SEC Adopts Significant Changes to Rules and Reporting Requirements Regarding Trading by Insiders

December 16, 2022
13 minutes


On December 14, 2022, the Securities and Exchange Commission (the “SEC”) adopted amendments to Rule 10b5-1(c) under the Securities Exchange Act of 1934 (the “Exchange Act”) and certain other rules and regulations that will have a significant impact on the trading of securities by persons who have access to material nonpublic information (“MNPI”) about the security or the issuer of the security.1

Rule 10b5-1(c) provides a widely used affirmative defense against insider trading liability under Section 10(b) of the Exchange Act and Rule 10b-5 thereunder for corporate insiders to sell securities and for issuers to repurchase securities, permitting them to adopt a plan that would trigger trades at some point in the future based on pre-established criteria. The amendments to Rule 10b5-1(c) adopted by the SEC impose additional requirements that must be met in order to benefit from the affirmative defense under Rule 10b5-1(c). The requirements differ based on who is engaged in the transactions and are coupled with additional disclosure requirements, including disclosures by officers and directors on beneficial ownership reports on Forms 4 and 5, quarterly disclosure by domestic issuers of trading plans adopted by directors and officers, annual disclosure by domestic issuers of certain option grants and annual disclosure by domestic issuers and foreign private issuers of insider trading policies. In general, the amendments, particularly the amendments to Rule 10b5-1(c), are designed to limit situations where “an insider’s awareness of MNPI may still ‘factor into the trading decision,’ even if the insider’s plans appear to satisfy the requirements of Rule 10b5-1(c)(1) [as currently in effect].”2

Effective Dates

While the amendments adopted by the SEC, including the amendments to Rule 10b5-1(c), will become effective 60 days after the Adopting Release is published in the Federal Register, the amendments to Rule 10b5-1(c) will not apply to 10b5-1 plans entered into before the effective date of the new rules unless such plans are modified after such effective date and such modification is deemed to be the adoption of a new plan under the new rules as discussed below under “Modifications of 10b5-1 Plans.” In addition, the new disclosure requirements are subject to phase-in rules. Filings of Forms 4 and 5 will be required to comply with the new disclosures (discussed below) starting April 1, 2023, and issuers will be required to comply with the new disclosure requirements (including the disclosure requirements regarding trading plans adopted by directors and officers) in Forms 10-Q, 10-K, 20-F and proxy or information statements (discussed below) in the filing that covers the first full fiscal period that begins on or after April 1, 2023. For domestic calendar year issuers, that will be the Form 10-Q for the period ending June 30, 2023.3

Amendments to Rule 10b5-1 and Related Disclosure Requirements

The key requirements of the amendments, categorized by the groups of persons they apply to, are discussed below.

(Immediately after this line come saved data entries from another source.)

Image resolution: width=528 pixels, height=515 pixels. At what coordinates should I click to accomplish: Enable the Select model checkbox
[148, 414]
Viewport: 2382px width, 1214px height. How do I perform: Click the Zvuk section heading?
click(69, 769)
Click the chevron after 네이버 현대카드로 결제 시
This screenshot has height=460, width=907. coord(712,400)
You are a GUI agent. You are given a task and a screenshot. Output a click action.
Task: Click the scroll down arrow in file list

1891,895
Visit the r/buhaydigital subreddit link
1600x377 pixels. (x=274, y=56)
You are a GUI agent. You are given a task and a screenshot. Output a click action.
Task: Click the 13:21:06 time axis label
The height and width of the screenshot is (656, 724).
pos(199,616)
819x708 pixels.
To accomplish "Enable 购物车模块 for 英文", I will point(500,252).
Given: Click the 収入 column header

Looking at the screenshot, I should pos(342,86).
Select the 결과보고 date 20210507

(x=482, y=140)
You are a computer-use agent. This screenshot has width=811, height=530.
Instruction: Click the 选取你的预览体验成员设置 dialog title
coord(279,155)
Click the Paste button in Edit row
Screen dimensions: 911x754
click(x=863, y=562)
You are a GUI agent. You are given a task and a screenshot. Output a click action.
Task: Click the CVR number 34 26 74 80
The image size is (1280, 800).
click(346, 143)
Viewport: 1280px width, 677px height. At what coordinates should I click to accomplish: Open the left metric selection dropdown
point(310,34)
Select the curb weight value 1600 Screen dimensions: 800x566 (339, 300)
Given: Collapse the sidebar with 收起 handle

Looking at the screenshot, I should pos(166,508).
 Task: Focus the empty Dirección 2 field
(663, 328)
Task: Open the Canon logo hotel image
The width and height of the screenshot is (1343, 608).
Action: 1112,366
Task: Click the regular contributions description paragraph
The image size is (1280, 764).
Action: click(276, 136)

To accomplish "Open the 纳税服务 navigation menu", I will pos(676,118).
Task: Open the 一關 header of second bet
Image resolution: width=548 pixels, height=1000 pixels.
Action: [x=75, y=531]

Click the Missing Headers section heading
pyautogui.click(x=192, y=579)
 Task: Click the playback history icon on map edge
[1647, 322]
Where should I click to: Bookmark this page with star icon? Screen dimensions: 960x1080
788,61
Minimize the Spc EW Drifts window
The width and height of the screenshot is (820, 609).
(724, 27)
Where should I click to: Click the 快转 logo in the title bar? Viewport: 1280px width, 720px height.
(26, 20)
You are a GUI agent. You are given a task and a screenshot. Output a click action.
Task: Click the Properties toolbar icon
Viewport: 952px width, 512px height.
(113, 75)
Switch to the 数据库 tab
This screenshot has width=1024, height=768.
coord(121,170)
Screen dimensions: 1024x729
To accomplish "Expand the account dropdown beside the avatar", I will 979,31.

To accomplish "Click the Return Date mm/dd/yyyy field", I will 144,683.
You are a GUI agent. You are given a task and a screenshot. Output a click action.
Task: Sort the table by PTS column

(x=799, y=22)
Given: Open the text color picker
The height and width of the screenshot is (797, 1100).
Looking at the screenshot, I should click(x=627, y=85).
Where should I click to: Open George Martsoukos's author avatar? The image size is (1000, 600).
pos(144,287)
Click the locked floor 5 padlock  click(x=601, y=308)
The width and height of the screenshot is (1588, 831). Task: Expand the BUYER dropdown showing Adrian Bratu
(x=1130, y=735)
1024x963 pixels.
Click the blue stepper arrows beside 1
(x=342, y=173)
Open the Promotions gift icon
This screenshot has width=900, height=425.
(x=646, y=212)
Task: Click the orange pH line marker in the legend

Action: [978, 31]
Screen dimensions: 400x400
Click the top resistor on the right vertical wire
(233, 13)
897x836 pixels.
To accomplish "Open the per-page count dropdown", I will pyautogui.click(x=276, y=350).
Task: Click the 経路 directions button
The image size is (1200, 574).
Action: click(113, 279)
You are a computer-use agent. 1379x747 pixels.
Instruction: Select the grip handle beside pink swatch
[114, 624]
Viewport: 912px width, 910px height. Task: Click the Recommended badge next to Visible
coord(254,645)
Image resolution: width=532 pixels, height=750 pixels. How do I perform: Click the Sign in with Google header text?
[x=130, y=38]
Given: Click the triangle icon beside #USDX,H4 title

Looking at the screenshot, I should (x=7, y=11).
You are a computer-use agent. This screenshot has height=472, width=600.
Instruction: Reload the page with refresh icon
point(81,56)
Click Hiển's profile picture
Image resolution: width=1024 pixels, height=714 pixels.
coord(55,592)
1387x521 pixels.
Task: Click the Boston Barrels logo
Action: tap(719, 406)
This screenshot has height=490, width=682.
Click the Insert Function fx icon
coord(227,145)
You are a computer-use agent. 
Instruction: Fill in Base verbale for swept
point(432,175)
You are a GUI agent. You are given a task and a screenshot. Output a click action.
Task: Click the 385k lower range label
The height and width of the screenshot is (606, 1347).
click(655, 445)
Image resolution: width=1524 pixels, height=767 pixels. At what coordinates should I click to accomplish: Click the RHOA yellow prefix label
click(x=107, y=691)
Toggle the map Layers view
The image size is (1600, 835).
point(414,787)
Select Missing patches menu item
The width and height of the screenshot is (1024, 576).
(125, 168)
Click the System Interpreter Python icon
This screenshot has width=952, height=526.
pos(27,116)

  • All Persons. One of the amendments to Rule 10b5-1(c), the expanded “good faith” requirement, would apply to all 10b5-1 plans. This amendment is generally intended to prevent Rule 10b5-1(c) from being abused through the selective termination or modification of a plan on the basis of MNPI or influence over an issuer to time corporate announcements with transactions scheduled to occur under a 10b5-1 plan.
    • Expanded “good faith” requirement. Currently, Rule 10b5-1(c) only requires that a plan be entered into in good faith. The recent amendments expand that requirement by providing that the person entering into the plan must also act in good faith with respect to the plan. That is, the good faith requirement would now apply throughout the duration of the plan. The SEC notes in the Adopting Release that this change means, for example, that an insider that “directly or indirectly induces the issuer to publicly disclose [MNPI] in a manner that makes their trades under a Rule 10b5-1 plan more profitable (or less unprofitable)” would not be able to rely on Rule 10b5-1(c) for trading under that plan.4 Another practical effect of this change is to increase the likelihood that termination of a plan while in possession of MNPI results in the affirmative defense becoming unavailable for transactions previously executed under that plan (or, potentially, under future plans).5 The SEC notes in the Adopting Release, however, that “cancellations [of trades under a 10b5-1 plan] directed by the issuer where such cancellations are outside the control or influence of the insider may not, by themselves, implicate the good faith condition.”6
    • Modifications of 10b5-1 Plans. The amendments clarify when a modification of a 10b5-1 plan will constitute the adoption of a new plan by providing that any modification or change to the amount, price or timing of a trade under the plan would be treated as a termination of such plan and the adoption of a new plan on the modified terms. This means not only that issuers and insiders must satisfy the good faith requirement at the time of such modification or change, but also that, in the case of 10b5-1 plans of persons other than the issuer, the cooling-off periods discussed below will begin to run from the time such modification or change is adopted.
  • All Persons other than the Issuer. Two of the amendments to Rule 10b5-1(c) would apply to all 10b5-1 plans entered into by persons other than the issuer. Like the expanded “good faith” requirement, these amendments are generally intended to mitigate the risk that Rule 10b5-1(c) is abused through the selective termination or modification of a plan on the basis of MNPI.
    • Multiple plans. The amendments would make Rule 10b5-1(c) unavailable to any person that has “multiple overlapping plans” for trading securities of the issuer on the open market, subject to a few exceptions. The amendment is intended to prevent selective termination of overlapping plans in order to take advantage of MNPI (for example, entering into plans to purchase and sell a security and terminating the sale plan if the person becomes aware of MNPI indicating the price is likely to increase). The prohibition would apply to such open market trading plans for any securities of the issuer rather than separately to plans for each class of securities of the issuer.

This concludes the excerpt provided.